The Bangladesh Amateur Radio League (BARL) is a national non-profit organization for amateur radio enthusiasts in Bangladesh. BARL is the national member society representing Bangladesh in the International Amateur Radio Union, which it joined in 1982.

== History ==
Amateur radio activities in East Pakistan were suspended during the war with India in 1965, and the ban on amateur radio activities remained in effect after Bangladesh achieved independence from Pakistan in 1971. The Bangladesh Amateur Radio League was founded on 20 May 1979 by radio enthusiasts and immediately began lobbying the government for approval of amateur radio operation in the country.

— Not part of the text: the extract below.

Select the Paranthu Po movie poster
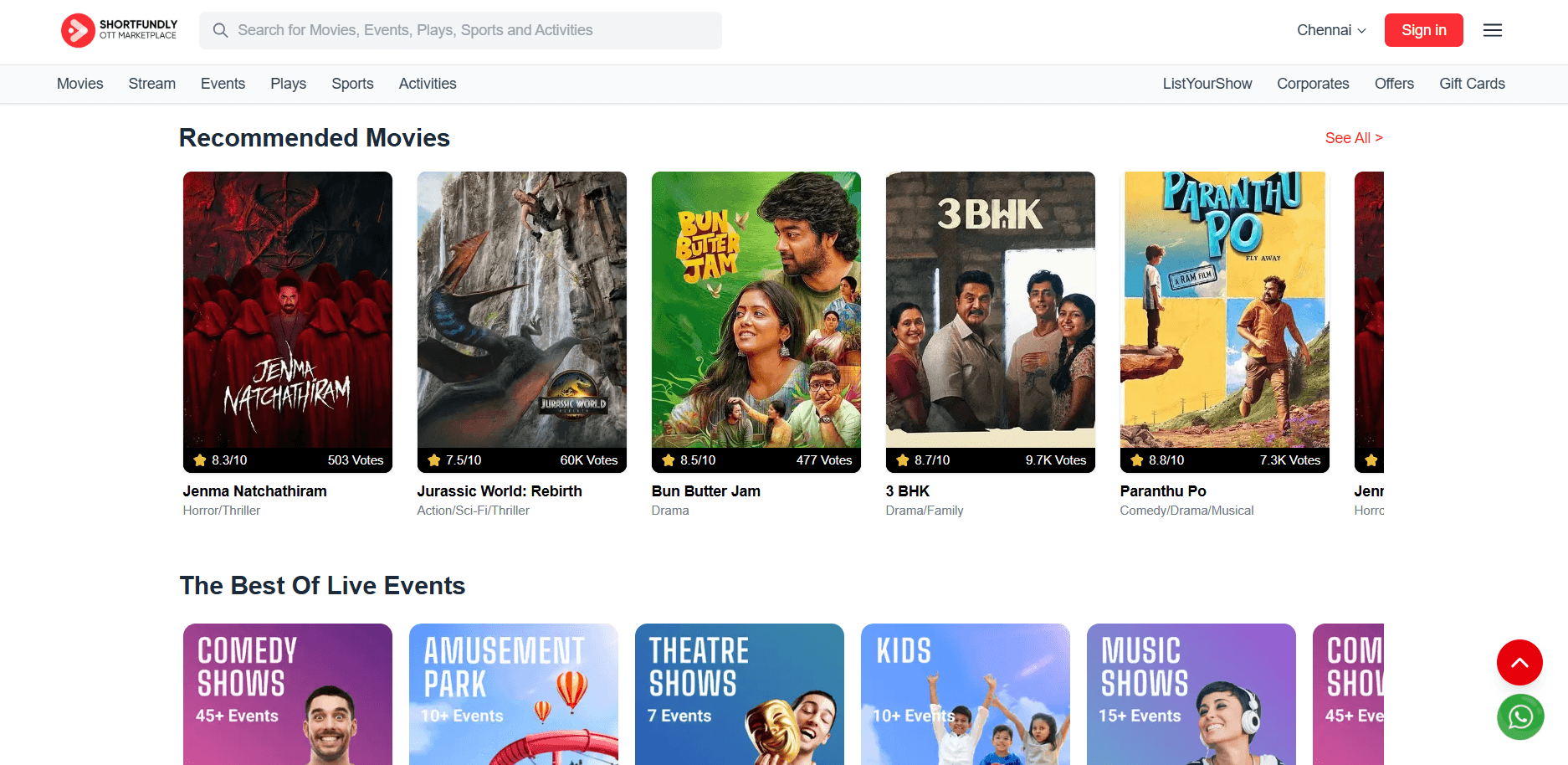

Efforts to legalize amateur radio in Bangladesh would not succeed until 1991, when a new democratically elected government faced a telecommunications emergency during a major cyclone. Persuaded of the value amateur radio could offer Bangladesh society, amateur radio was legalized in the country, with many restrictions, on 29 August 1991. Amateur radio license examinations and license grants were suspended by the government in 2004. Representatives of the Bangladesh Amateur Radio League lobbied the Bangladesh Telecommunication Regulatory Commission to reinstate the examinations and licensing process, which was resumed on 13 August 2008.

== Governance ==
The 2018 Annual General Meeting (AGM) of the Bangladesh Amateur Radio League took place on 11 May 2018 at Dhaka. Almost all of the members were present at the meeting, which concluded with elections of a new executive committee. Ln. Mohammad Didarul Husain (S21DC) was elected president, Mustahidul Islam (S21MO) were elected Vice Presidents, Md Rashidul Alam Ripon (S21RM) was elected General-Secretary, Mukul Hossain (S21MB) was elected Assistant Secretary and Miah Mohammad Fardous Zahan Appollo (S21AD) was elected Treasurer. Members at Large include Ms. Mukul Akther (S21MD), Md Ismail (S21AY), Yunus Ali (S21RX), Rafiqul Alam (S21RI) and Marzuk Radin Anwar (S21MN).